Wie ist es, als Leitender Arzt der Notfallstation zu arbeiten?

Dr. med. Thierry Brunschwig

Dr. med. Thierry Brunschwig

24. Januar 2023

lesezeit

15 min

Dr. med. Thierry Brunschwig gewährt Einblicke in diesen abwechslungsreichen Alltag, erzählt, wie der Patientenansturm bewältigt wird und vieles mehr.

Herr Brunschwig, Sie sind Leitender Arzt der Notfallstation am Spital Zollikerberg. Erzählen Sie uns, was zeichnet Ihre Arbeit aus?

Ich habe verschiedene Aufgaben. Grundsätzlich kann ich sagen, dass es «unsere» Aufgabe ist – ich sage «unsere» und nicht nur «meine», weil wir ein Team sind –, die Patient:innen in der Notfallstation möglichst gut, sicher, schnell, und richtig zu behandeln.
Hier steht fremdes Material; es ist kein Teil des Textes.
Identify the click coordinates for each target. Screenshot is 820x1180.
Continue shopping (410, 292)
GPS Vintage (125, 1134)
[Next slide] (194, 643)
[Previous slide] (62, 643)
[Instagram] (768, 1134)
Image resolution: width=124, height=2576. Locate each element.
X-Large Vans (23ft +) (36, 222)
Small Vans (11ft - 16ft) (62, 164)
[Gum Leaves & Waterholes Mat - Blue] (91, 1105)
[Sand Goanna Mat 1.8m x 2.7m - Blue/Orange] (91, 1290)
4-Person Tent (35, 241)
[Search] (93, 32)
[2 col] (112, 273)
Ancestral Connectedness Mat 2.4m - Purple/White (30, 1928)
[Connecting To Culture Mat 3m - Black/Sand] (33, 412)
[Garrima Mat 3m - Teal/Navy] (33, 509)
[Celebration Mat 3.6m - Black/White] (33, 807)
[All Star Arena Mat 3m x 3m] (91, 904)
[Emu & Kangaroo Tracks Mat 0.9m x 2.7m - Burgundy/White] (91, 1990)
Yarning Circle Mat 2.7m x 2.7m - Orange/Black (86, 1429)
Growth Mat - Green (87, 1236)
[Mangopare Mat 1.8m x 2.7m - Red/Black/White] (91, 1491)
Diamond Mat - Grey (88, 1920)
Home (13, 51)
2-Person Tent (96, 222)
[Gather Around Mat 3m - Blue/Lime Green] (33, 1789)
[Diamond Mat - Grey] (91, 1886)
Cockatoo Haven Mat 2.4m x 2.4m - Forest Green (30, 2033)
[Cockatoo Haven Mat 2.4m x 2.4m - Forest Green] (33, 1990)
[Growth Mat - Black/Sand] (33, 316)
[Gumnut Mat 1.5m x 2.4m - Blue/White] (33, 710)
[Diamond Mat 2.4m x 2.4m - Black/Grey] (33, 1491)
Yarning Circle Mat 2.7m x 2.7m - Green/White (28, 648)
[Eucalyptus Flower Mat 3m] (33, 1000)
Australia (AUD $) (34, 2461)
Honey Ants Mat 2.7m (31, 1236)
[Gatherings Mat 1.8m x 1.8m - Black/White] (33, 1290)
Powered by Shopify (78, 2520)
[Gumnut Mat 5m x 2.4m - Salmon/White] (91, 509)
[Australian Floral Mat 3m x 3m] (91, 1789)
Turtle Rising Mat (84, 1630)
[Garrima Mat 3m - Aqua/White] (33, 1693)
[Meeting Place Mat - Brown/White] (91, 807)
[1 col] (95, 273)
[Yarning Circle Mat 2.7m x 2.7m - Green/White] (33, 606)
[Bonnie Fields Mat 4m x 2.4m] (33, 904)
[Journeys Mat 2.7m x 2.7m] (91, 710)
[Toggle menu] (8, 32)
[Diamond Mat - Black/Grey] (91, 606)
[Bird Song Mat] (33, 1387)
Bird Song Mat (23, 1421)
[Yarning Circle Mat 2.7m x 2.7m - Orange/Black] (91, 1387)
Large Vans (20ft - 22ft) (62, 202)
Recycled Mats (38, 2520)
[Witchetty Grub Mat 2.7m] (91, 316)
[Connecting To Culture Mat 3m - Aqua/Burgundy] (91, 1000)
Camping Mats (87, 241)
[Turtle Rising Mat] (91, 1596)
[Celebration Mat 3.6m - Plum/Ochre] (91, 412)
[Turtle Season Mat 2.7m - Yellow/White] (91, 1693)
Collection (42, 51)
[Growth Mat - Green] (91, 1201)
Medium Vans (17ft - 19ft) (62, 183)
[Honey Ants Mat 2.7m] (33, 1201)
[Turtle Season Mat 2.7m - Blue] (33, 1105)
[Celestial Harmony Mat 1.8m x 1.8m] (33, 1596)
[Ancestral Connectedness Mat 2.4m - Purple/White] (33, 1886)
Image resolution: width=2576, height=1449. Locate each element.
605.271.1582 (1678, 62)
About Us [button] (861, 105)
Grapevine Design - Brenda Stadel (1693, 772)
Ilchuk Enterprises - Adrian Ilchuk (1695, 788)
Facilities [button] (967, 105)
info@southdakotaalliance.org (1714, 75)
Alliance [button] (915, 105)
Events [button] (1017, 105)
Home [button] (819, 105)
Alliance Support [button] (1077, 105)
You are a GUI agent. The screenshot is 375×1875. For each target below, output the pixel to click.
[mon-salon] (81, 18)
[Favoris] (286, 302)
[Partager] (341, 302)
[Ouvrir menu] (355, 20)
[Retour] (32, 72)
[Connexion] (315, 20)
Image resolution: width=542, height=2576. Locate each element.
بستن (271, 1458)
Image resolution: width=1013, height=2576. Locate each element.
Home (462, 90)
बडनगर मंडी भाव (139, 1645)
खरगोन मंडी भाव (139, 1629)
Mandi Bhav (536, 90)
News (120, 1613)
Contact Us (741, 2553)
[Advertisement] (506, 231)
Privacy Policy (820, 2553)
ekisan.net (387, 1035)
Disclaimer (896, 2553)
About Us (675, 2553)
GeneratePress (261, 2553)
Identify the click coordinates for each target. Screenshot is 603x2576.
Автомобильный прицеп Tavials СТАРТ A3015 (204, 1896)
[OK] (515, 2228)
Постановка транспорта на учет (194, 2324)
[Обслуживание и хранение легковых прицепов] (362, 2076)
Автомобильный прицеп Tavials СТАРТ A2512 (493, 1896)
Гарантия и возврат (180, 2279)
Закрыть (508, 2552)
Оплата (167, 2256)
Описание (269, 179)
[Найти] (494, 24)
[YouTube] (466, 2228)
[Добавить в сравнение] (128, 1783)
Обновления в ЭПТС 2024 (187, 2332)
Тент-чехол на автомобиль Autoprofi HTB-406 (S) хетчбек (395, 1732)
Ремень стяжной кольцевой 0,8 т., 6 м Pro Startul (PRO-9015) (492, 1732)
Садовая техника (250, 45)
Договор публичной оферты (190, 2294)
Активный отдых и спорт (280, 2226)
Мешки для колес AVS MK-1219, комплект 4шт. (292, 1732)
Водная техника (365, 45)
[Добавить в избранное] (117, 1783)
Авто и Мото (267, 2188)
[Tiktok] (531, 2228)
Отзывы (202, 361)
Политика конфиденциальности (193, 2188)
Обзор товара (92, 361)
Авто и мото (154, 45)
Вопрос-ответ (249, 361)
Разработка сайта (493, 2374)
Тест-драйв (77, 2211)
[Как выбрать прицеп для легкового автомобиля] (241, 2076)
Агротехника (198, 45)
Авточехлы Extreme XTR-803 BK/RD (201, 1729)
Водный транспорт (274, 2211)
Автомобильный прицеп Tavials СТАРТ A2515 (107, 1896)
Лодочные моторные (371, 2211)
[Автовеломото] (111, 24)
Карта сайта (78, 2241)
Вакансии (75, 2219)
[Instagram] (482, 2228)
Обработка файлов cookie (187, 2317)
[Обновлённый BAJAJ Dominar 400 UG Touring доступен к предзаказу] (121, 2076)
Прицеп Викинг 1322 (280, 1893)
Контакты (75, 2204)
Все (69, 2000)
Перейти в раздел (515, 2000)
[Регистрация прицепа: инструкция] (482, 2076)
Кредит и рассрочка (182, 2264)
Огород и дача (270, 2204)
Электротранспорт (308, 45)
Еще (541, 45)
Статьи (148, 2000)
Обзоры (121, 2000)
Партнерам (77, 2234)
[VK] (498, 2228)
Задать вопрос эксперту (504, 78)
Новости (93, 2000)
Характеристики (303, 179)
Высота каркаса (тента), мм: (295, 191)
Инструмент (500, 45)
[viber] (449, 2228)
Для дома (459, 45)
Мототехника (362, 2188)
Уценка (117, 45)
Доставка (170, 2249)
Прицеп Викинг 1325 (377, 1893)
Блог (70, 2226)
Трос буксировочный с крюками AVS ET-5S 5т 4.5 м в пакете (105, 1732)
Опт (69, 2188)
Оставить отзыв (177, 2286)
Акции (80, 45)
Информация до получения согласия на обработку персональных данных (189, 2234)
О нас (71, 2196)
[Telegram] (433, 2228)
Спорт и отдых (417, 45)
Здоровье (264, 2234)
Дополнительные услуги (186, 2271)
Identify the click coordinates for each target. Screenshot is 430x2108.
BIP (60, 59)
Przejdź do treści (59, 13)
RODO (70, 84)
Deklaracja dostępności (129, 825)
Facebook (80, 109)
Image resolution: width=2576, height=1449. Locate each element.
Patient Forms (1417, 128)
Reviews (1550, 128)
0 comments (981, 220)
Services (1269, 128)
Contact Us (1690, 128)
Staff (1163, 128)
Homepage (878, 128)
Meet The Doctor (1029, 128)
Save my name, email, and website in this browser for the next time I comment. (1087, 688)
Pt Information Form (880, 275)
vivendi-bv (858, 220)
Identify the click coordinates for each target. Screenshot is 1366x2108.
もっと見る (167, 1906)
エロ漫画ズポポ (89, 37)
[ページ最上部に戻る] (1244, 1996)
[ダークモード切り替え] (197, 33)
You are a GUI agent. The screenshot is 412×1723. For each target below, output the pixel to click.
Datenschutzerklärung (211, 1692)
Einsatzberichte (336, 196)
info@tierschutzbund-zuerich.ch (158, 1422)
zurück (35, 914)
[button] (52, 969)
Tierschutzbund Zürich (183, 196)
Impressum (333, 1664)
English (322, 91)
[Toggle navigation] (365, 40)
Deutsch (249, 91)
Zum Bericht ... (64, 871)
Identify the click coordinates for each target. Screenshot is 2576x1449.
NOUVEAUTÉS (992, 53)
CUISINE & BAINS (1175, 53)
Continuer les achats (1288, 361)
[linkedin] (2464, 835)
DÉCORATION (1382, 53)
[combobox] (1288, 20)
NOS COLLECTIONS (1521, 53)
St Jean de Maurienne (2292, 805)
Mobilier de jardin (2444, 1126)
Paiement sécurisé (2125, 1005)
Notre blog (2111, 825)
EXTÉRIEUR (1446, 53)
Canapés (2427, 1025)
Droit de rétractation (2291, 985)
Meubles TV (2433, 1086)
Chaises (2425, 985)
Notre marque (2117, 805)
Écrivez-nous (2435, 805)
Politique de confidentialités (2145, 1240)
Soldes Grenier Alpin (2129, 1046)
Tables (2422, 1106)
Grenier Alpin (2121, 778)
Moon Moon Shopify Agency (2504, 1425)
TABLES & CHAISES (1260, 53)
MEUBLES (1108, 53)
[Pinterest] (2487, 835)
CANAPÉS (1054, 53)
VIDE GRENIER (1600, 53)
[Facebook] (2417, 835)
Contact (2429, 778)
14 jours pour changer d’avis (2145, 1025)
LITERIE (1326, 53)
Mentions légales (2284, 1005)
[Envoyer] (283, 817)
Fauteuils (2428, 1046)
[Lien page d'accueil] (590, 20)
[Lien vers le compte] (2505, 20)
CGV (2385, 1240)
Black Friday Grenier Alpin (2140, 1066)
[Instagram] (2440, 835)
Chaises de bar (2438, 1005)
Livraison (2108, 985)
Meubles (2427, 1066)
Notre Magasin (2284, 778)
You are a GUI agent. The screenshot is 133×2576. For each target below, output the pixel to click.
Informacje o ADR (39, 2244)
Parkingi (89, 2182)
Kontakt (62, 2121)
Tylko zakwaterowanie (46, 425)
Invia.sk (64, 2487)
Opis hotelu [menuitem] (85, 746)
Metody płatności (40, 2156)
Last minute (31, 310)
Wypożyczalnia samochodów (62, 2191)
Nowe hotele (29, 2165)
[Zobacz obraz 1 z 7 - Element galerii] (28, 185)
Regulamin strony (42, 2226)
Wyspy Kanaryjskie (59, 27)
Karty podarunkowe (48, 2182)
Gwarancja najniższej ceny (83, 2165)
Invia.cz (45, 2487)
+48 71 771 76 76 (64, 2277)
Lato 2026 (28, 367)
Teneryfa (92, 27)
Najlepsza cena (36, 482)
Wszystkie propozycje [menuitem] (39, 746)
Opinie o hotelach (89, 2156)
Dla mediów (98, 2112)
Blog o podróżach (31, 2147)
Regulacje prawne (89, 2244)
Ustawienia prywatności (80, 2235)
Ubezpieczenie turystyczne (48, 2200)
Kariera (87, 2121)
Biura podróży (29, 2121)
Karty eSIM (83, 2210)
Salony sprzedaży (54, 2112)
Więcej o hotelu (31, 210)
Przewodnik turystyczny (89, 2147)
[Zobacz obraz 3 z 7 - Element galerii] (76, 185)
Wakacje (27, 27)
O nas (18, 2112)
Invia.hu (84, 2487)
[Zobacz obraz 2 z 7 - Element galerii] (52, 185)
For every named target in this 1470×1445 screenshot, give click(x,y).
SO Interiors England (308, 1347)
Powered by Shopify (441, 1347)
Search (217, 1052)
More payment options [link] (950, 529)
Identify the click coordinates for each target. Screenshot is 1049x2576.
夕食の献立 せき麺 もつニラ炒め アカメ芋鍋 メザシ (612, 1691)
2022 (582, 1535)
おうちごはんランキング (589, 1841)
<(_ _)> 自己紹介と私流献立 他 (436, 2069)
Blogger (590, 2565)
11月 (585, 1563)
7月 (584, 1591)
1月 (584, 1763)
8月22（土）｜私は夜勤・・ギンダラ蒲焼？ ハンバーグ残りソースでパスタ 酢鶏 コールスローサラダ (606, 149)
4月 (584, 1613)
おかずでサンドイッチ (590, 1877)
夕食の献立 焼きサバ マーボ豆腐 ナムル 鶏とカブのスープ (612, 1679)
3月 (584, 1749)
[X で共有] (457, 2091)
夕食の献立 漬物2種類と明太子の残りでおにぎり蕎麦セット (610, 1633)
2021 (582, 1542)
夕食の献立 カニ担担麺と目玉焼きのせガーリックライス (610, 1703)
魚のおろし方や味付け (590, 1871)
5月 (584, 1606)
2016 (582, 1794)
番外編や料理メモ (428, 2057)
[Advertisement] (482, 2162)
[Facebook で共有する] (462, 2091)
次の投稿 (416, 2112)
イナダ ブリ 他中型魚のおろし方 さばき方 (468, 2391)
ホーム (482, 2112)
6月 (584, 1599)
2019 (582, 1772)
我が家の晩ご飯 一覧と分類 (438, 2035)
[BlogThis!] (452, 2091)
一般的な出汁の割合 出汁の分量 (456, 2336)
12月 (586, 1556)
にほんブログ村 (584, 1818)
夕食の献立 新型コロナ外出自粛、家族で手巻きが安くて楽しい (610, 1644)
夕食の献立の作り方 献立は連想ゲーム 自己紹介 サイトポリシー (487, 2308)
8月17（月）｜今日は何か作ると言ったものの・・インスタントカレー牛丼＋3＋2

Meine Aufgabe als Leiter des ärztlichen Teams ist, die Assistent:innen, Unterassistent:innen und die Oberärzt:innen zu betreuen und in der Behandlung der Patient:innen zu unterstützen. Ich kümmere mich natürlich auch selbst um viele Patient:innen, wichtiger ist aber, dass ich die Ergebnisse mit den Assitenzärzt:innen bespreche, damit wir die weitere Diagnostik und Behandlung festlegen können. Eine weitere Aufgabe ist, dass wir – auch meine Oberärzt:innen – die Prozesse für die Patient:innen möglichst planen. Das bedeutet, dass wir sie von Anfang an und so früh wie möglich aufsuchen, ein kurzes Gespräch mit ihnen führen, eventuell etwas gezielt untersuchen und dann einen Plan machen, wie die Behandlung im Notfall ablaufen soll, sodass wir möglichst schnell zu einem Ziel kommen. Daneben mache ich viele Ultraschalluntersuchungen und sogenannte Punktionen und kleine Operationen. Das sind so die Aufgaben direkt an den Patient:innen. Daneben gibt es strategische Funktionen sowie die Kommunikation und Zusammenarbeit mit der Pflege und anderen Abteilungen im Spital, wie beispielsweise Prozesse in der Notfallstation zu organisieren und zu verbessern.

Ihr Tag ist, gelinde gesagt, sehr abwechslungsreich – das muss man aushalten können. Welche Fähigkeiten und Eigenschaften sollte man Ihrer Meinung nach idealerweise für die Arbeit in einer Notfallstation mitbringen?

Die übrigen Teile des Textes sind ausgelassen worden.